→ **ВАШЕ ЗАДАНИЕ**
Продолжите приведённый текст лекции о русской идее у Достоевского, начав сразу после его последнего предложения.

→ **ПРИВЕДЁННЫЙ ТЕКСТ**
■ ■ ■ ■ ■ ■ ■
Классическая русская литература в свете Христовой правды. Лекция № 23

Print Friendly, PDF & Email

Список лекций Классическая русская литература в свете Христовой правды.

Лекция 23.

Достоевский и Россия.

Проблема русской идеи в осмыслении Достоевского.

(Историософская проблематика Достоевского).

Труднее всего, рассматривая идею, которая поставлена автором, была ему самому не вполне ясна. Приходится дорабатывать, а это – целая проблема.

Сам термин “русская идея” принадлежит Достоевскому. Достоевский во многом оболган, например, ему приписаны вещи, которых он не говорил – «церковь в параличе», так как это говорил Самарин Юрий Фёдорович[1].

Термин “русская идея” Достоевский ввёл в “Дневнике писателя” за 1876 год, глава называется “Утопическое понимание истории”.

Русскую идею Достоевский определяет так: “Деятельное приложение нашей драгоценности, нашего православия к всеслужению человечеству, к чему оно и предназначено и что, собственно, и составляет настоящую сущность его”.

Статья “Утопическое понимание истории” начинается с Петра I – как феномена. По духу, по мысли, по чувству Достоевский относится к Петру глубоко отрицательно, но по декларации как бы — и так, и сяк.
■ ■ ■ ■ ■ ■ ■
→ **ПЕРЕЧЕНЬ ЗАПИСЕЙ**
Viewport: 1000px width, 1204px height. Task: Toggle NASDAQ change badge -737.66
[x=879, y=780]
■ ■ ■ ■ ■ ■ ■
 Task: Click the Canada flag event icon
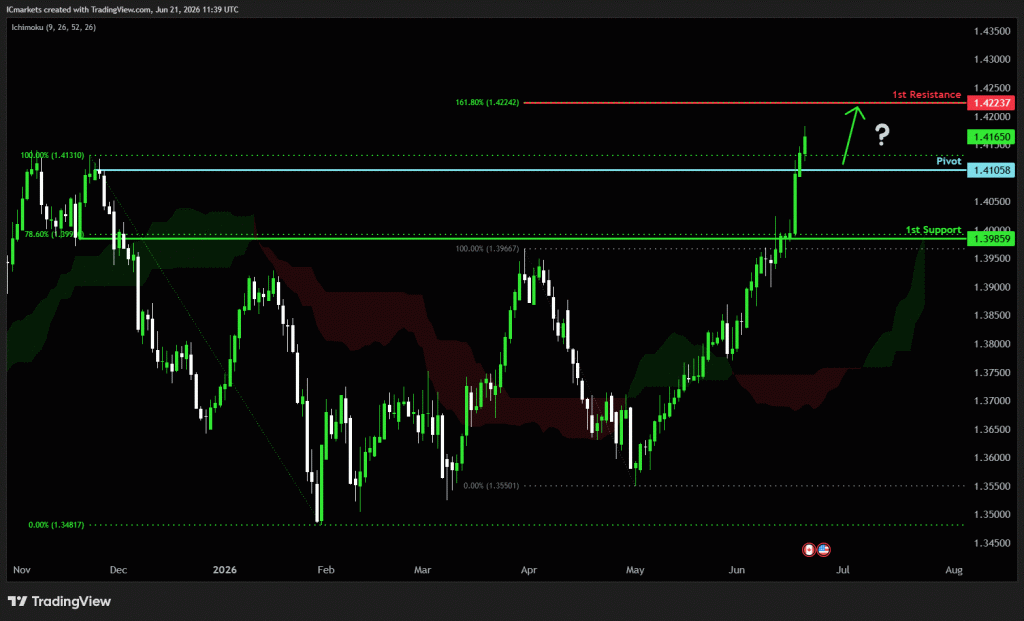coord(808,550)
■ ■ ■ ■ ■ ■ ■
→ **ОТВЕТ НА ЗАДАНИЕ**
Фёдор Михайлович декларирует то, что Россия в своём отъединении до‑петровском XVI-XVII веков, отъединении от всего прочего христианского европейского человечества, готовилась быть не права, то есть обладала, как главная православная страна, драгоценностью правой веры, но никому ее не собиралась нести.

«Расширение взгляда», как он это называет, петровское, то есть насильственное, выведение России на арену европейских действий, привело к тому, что происходит расширение той же самой идеи; и, значит, Православие имеет быть проповедано повсюду, уже тем, что православная держава, сфера ее влияния, расширяется на весь мир.

Проверить такое утверждение невозможно до тех пор, пока дело не дойдёт до конкретики, до языка примера и разбора этого примера; а пример в данном случае – Константинополь.

Знаменитый лозунг Достоевского, что «Константинополь рано или поздно должен быть наш». Пишется это в 1876 году, когда уже восстали и Болгария, и Сербия. Сербское восстание возглавил Милан Обренович, черногорское восстание (Черногория не была покорена турками) возглавил Николай Негош[2]. Возглавляет добровольцев, которые просачиваются из России в Болгарию и в Сербию, генерал Черняев. (См. Эпилог “Анны Карениной”: Вронский Николай Алексеевич и был таким добровольцем).

Достоевский (и не один он) рассматривает, как вполне реальную возможность, развал Османской империи. Никто не сомневается, что балканские славяне будут освобождены, и если Османская империя рухнет, то сразу возникает вопрос: кому достанется Константинополь?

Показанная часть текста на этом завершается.